[ACTIVITY]
Needed from the data below: all lines that contain the word "icon".

....................

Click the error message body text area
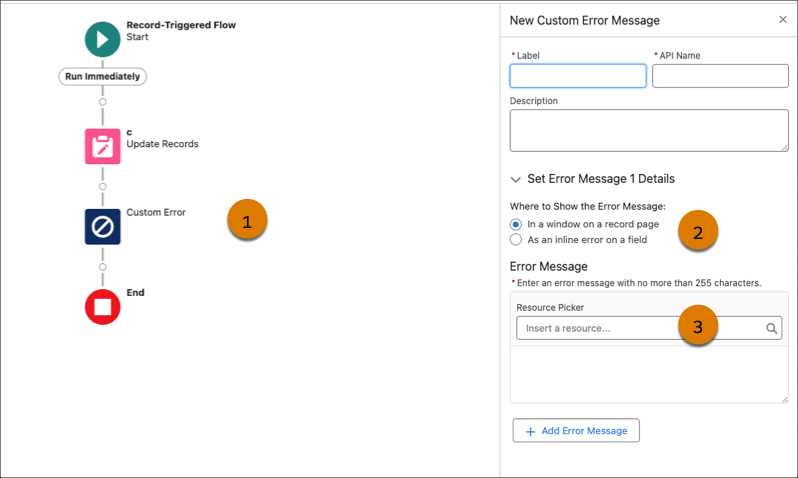 649,375
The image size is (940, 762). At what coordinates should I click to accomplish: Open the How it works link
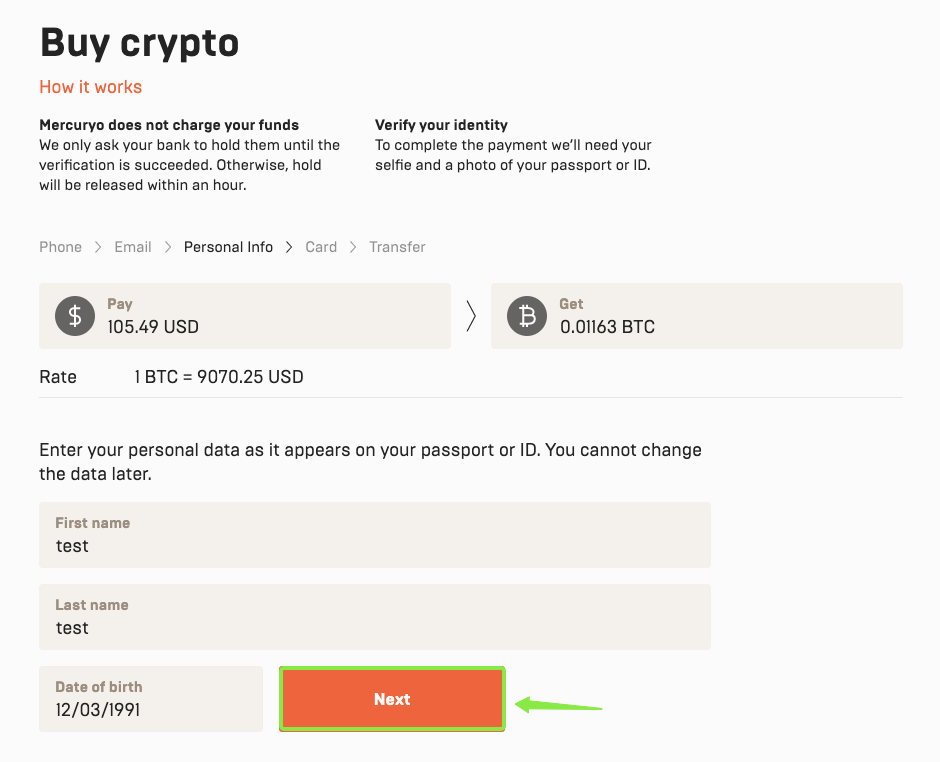click(90, 87)
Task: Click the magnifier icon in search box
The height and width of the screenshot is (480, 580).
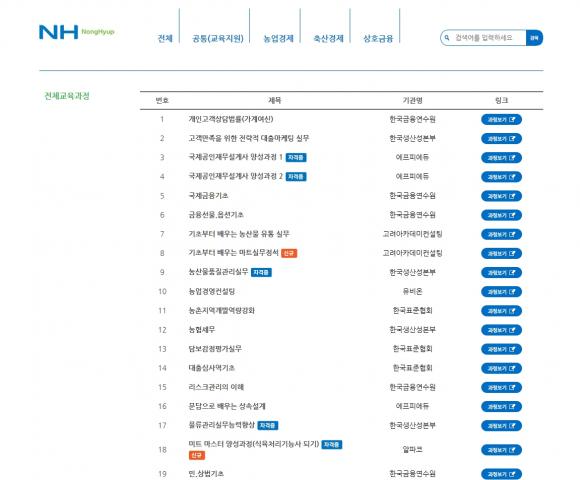Action: (x=447, y=38)
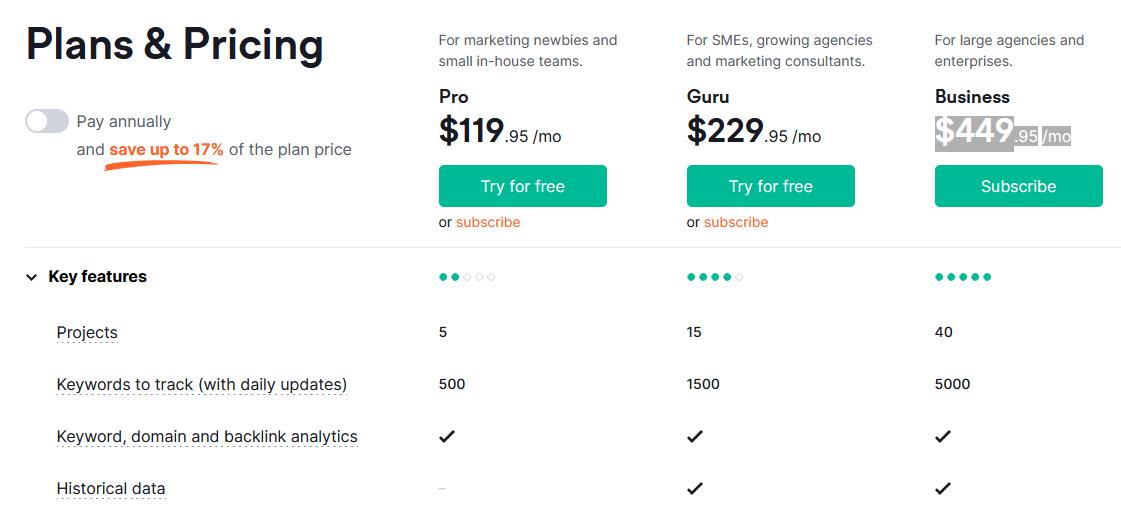The height and width of the screenshot is (509, 1121).
Task: Click the Historical data feature label
Action: 111,489
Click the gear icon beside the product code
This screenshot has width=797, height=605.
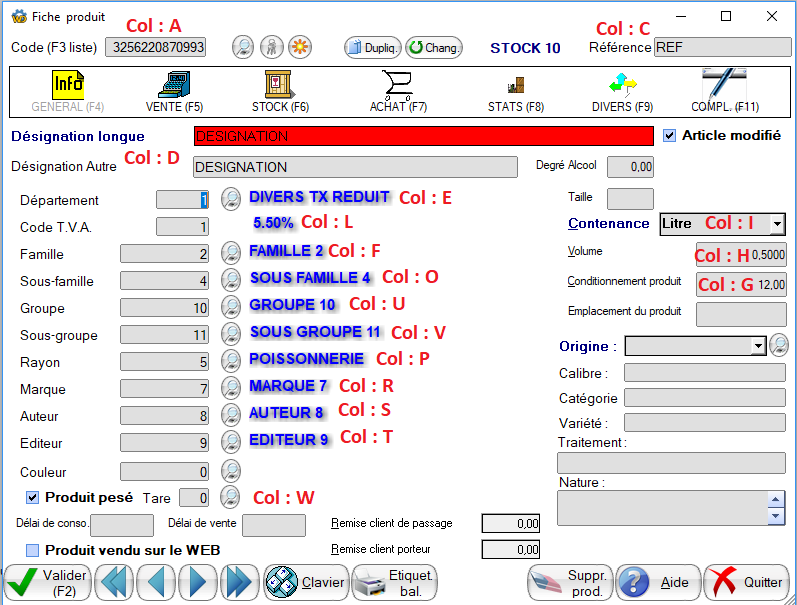[x=299, y=47]
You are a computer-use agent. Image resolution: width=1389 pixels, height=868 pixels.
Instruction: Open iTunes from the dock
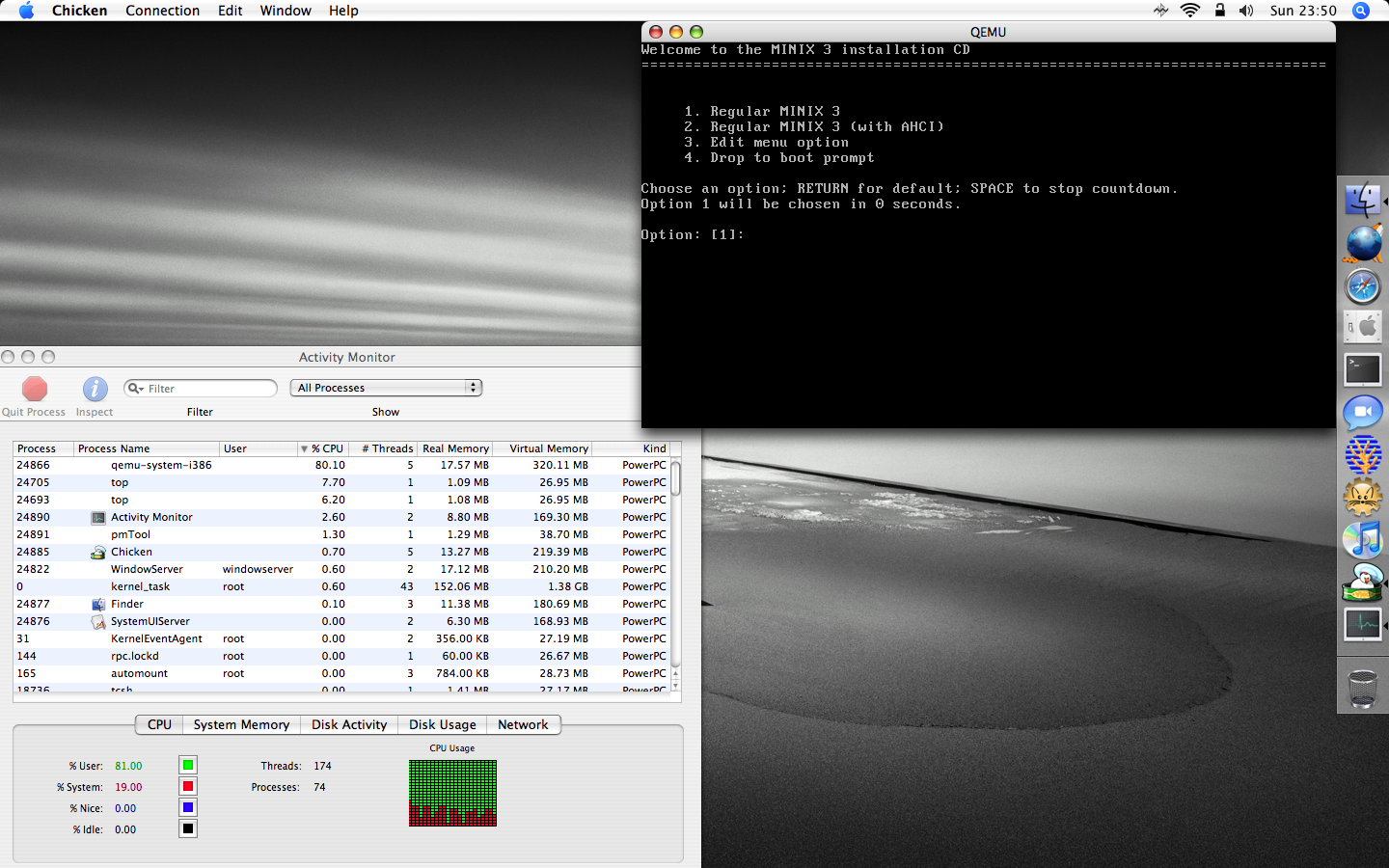pyautogui.click(x=1363, y=539)
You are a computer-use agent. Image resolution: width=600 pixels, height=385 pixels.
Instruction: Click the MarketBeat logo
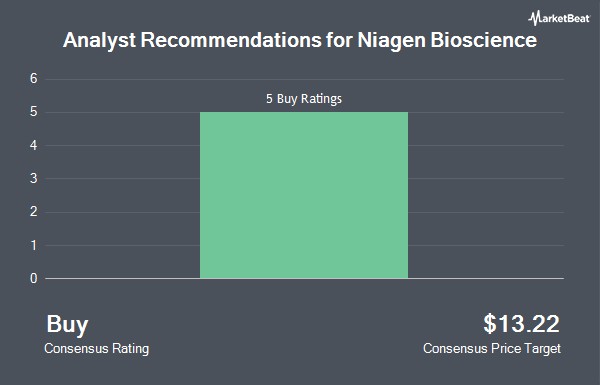point(559,18)
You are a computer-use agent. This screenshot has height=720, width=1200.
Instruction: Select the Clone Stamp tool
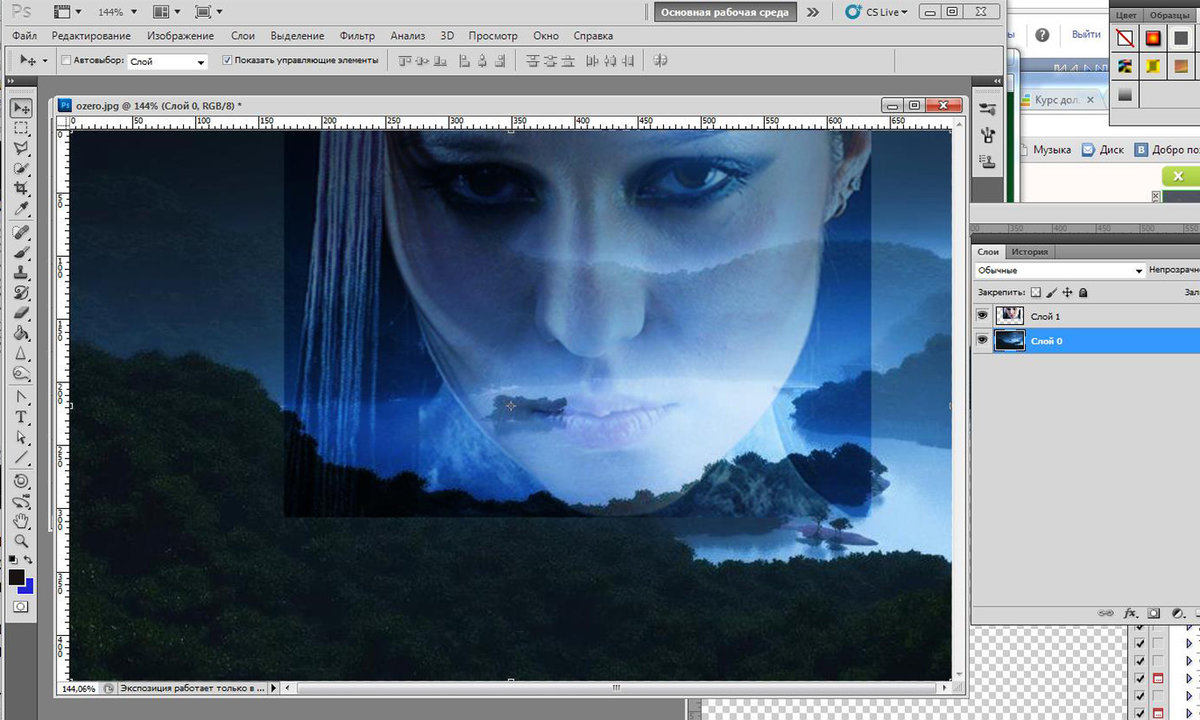[x=21, y=272]
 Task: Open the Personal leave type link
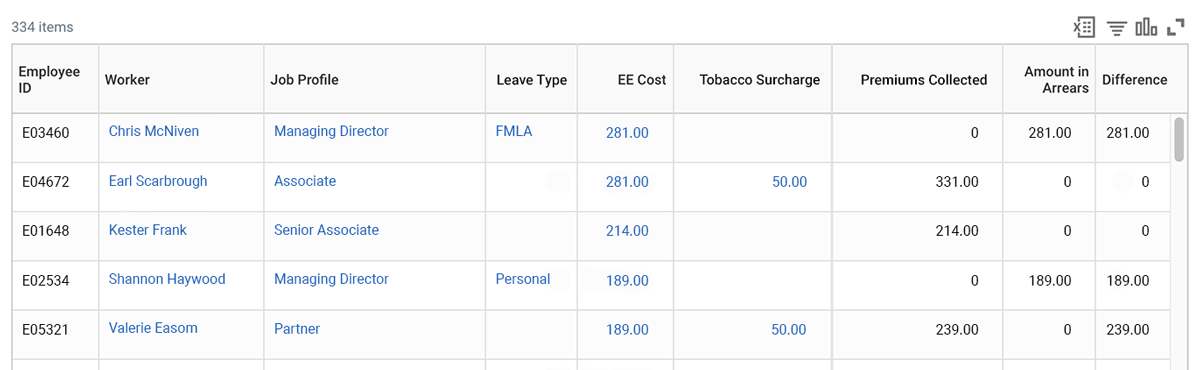(x=523, y=279)
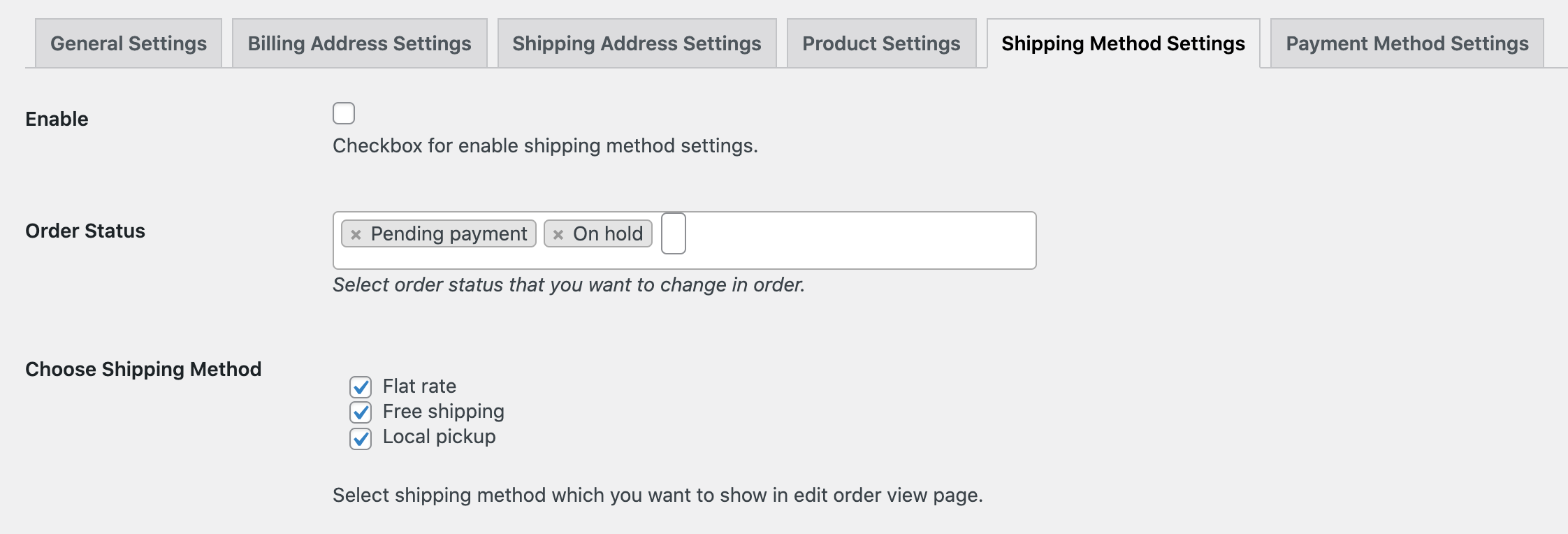Open the General Settings tab
1568x534 pixels.
(x=129, y=43)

....................

[WRITTEN REPLY]
Task: Click the magnifier icon in search box
Click the gear icon beside the product code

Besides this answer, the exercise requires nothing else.